▶ _PROBLEM DESCRIPTION_
Copy the rows below word for word, starting with the line that contains "Click the Ethereum token logo in list" and continuing through the line that contains "pyautogui.click(x=332, y=398)", with both of those lines included.

[Element and text location data]
* start *

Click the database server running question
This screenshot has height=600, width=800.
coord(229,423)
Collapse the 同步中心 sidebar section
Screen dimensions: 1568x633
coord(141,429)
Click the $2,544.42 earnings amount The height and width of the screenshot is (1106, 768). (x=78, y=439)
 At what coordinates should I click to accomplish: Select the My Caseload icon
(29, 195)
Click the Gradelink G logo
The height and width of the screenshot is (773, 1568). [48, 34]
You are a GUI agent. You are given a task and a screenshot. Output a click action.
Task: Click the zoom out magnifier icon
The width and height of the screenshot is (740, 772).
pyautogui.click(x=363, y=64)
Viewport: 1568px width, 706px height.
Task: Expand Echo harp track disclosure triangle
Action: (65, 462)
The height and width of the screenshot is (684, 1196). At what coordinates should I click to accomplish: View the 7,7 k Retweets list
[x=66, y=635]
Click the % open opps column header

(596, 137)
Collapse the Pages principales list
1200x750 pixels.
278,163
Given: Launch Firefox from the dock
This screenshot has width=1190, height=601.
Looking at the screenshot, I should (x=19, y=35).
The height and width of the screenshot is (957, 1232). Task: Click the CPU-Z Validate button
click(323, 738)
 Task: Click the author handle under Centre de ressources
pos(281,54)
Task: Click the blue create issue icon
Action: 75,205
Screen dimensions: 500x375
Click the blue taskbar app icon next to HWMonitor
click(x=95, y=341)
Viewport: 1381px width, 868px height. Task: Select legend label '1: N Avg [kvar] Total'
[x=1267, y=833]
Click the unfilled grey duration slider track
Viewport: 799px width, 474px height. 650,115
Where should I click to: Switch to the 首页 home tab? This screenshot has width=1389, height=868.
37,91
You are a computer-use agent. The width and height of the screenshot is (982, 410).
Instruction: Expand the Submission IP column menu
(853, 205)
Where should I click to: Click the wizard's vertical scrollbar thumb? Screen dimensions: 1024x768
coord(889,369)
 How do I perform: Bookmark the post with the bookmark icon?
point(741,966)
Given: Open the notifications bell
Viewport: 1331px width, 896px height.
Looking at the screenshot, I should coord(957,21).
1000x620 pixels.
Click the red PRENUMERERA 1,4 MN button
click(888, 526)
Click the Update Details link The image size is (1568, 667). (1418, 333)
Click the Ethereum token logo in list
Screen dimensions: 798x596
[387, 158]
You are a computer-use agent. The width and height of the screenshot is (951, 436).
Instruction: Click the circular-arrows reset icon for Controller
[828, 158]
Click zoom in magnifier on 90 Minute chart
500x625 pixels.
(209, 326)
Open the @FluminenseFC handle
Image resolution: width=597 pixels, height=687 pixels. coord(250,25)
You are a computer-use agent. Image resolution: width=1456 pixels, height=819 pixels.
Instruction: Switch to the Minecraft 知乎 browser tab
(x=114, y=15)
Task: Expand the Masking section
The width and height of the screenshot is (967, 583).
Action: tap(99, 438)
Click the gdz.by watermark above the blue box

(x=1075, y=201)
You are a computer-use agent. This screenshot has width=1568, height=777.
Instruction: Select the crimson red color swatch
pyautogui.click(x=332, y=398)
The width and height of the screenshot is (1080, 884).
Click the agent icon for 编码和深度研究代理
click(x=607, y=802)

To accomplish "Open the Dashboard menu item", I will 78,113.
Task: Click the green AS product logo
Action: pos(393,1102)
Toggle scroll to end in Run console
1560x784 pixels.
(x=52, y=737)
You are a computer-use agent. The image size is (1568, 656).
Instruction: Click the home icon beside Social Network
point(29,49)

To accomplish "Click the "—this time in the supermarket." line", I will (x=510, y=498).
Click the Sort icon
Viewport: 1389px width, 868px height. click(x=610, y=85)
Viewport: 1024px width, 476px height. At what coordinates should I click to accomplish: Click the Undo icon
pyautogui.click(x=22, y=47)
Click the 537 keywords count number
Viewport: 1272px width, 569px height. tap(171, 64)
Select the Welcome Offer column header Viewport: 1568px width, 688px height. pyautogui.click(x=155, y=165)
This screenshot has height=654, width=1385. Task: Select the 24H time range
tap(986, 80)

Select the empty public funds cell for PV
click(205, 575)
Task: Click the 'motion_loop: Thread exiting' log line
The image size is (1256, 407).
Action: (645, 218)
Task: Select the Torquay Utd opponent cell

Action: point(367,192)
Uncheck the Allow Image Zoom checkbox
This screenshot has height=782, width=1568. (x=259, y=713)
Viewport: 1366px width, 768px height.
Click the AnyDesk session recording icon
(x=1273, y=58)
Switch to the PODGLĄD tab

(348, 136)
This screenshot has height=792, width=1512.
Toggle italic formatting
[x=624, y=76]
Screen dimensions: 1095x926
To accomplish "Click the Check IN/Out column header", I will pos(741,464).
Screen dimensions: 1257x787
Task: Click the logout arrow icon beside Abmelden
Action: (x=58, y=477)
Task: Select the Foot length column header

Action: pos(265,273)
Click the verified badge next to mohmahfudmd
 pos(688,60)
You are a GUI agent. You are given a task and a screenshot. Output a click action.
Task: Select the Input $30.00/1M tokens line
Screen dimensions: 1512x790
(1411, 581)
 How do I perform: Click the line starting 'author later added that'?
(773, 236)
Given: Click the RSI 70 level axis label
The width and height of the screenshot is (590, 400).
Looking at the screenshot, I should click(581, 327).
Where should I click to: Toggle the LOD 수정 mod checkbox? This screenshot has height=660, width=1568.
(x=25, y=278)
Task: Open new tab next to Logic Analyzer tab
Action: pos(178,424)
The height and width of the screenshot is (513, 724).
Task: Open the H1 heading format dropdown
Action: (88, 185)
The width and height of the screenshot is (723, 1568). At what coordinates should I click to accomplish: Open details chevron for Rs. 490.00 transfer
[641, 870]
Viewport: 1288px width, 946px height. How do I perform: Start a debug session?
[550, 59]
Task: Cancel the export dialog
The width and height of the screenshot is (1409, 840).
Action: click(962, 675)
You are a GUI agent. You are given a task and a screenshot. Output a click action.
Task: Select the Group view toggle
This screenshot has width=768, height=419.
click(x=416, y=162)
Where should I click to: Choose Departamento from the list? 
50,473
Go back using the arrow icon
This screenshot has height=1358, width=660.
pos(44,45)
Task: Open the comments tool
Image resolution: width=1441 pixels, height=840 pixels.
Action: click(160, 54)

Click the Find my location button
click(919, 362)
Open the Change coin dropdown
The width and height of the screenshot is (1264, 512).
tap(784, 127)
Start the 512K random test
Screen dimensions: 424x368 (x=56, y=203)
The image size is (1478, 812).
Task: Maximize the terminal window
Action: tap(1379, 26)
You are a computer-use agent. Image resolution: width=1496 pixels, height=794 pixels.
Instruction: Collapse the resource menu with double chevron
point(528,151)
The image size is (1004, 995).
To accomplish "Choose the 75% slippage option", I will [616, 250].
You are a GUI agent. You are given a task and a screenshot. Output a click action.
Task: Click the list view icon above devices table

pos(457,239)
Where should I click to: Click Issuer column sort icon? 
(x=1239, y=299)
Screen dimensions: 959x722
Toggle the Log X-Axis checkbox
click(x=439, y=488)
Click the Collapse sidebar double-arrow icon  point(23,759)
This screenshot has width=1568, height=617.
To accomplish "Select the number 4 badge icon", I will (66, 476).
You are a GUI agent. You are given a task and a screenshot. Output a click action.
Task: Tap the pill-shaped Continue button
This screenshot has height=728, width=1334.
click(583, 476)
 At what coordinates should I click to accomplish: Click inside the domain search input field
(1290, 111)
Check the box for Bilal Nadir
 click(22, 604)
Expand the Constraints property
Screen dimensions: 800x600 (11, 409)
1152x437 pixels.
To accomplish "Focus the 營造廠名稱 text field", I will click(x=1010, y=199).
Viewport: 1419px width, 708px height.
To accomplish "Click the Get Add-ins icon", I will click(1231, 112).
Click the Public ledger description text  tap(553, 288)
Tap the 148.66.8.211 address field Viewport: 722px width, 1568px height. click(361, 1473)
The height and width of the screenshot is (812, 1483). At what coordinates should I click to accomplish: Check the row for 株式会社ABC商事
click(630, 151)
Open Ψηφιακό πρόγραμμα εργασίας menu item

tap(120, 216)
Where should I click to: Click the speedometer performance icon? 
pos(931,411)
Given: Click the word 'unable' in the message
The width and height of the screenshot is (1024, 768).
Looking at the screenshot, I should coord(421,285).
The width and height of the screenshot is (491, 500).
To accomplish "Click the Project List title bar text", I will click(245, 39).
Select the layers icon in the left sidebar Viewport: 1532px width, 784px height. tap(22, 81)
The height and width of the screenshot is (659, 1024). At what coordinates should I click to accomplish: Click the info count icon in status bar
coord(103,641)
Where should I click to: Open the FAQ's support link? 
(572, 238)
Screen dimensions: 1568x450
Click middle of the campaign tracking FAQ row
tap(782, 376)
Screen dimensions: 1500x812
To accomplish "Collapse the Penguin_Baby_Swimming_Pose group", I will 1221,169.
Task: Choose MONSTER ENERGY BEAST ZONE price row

* end *

▶ _REPLY TO THE EXERCISE_
Click the Ethereum token logo in list
Screen dimensions: 798x596
[387, 158]
You are a computer-use agent. The width and height of the screenshot is (951, 436).
Instruction: Click the circular-arrows reset icon for Controller
[828, 158]
Click zoom in magnifier on 90 Minute chart
500x625 pixels.
(209, 326)
Open the @FluminenseFC handle
Image resolution: width=597 pixels, height=687 pixels. coord(250,25)
You are a computer-use agent. Image resolution: width=1456 pixels, height=819 pixels.
Instruction: Switch to the Minecraft 知乎 browser tab
(x=114, y=15)
Task: Expand the Masking section
The width and height of the screenshot is (967, 583).
Action: tap(99, 438)
Click the gdz.by watermark above the blue box

(x=1075, y=201)
You are a computer-use agent. This screenshot has width=1568, height=777.
Instruction: Select the crimson red color swatch
pyautogui.click(x=332, y=398)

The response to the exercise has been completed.